─── Material provided

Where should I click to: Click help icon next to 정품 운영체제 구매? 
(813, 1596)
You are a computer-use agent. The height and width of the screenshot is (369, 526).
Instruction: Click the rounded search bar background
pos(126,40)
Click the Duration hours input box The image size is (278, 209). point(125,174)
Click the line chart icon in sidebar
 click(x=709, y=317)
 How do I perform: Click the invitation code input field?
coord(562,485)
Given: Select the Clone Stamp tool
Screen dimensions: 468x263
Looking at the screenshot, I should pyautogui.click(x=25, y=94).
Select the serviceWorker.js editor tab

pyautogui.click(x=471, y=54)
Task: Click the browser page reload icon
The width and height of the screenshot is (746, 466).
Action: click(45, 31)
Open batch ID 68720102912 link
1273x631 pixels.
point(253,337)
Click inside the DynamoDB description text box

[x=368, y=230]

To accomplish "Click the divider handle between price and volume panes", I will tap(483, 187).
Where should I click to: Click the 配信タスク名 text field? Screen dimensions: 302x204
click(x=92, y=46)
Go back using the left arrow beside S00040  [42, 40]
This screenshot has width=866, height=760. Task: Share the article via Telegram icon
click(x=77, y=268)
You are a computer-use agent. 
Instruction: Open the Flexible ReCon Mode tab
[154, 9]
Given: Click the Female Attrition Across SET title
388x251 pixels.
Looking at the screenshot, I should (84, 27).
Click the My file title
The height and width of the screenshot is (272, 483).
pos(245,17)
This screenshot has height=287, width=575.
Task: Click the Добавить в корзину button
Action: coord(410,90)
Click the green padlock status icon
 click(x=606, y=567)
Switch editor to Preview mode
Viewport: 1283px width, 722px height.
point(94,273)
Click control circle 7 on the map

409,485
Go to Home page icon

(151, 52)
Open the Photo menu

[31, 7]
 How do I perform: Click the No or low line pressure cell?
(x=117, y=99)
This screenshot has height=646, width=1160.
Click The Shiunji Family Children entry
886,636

──────

### Assigned task:
Line for line, set down the listing above again.

### Your response:
Where should I click to: Click help icon next to 정품 운영체제 구매? 
(813, 1596)
You are a computer-use agent. The height and width of the screenshot is (369, 526).
Instruction: Click the rounded search bar background
pos(126,40)
Click the Duration hours input box The image size is (278, 209). point(125,174)
Click the line chart icon in sidebar
 click(x=709, y=317)
 How do I perform: Click the invitation code input field?
coord(562,485)
Given: Select the Clone Stamp tool
Screen dimensions: 468x263
Looking at the screenshot, I should pyautogui.click(x=25, y=94).
Select the serviceWorker.js editor tab

pyautogui.click(x=471, y=54)
Task: Click the browser page reload icon
The width and height of the screenshot is (746, 466).
Action: click(45, 31)
Open batch ID 68720102912 link
1273x631 pixels.
point(253,337)
Click inside the DynamoDB description text box

[x=368, y=230]

To accomplish "Click the divider handle between price and volume panes", I will tap(483, 187).
Where should I click to: Click the 配信タスク名 text field? Screen dimensions: 302x204
click(x=92, y=46)
Go back using the left arrow beside S00040  [42, 40]
This screenshot has width=866, height=760. Task: Share the article via Telegram icon
click(x=77, y=268)
You are a computer-use agent. 
Instruction: Open the Flexible ReCon Mode tab
[154, 9]
Given: Click the Female Attrition Across SET title
388x251 pixels.
Looking at the screenshot, I should (84, 27).
Click the My file title
The height and width of the screenshot is (272, 483).
pos(245,17)
This screenshot has height=287, width=575.
Task: Click the Добавить в корзину button
Action: coord(410,90)
Click the green padlock status icon
 click(x=606, y=567)
Switch editor to Preview mode
Viewport: 1283px width, 722px height.
point(94,273)
Click control circle 7 on the map

409,485
Go to Home page icon

(151, 52)
Open the Photo menu

[31, 7]
 How do I perform: Click the No or low line pressure cell?
(x=117, y=99)
This screenshot has height=646, width=1160.
Click The Shiunji Family Children entry
886,636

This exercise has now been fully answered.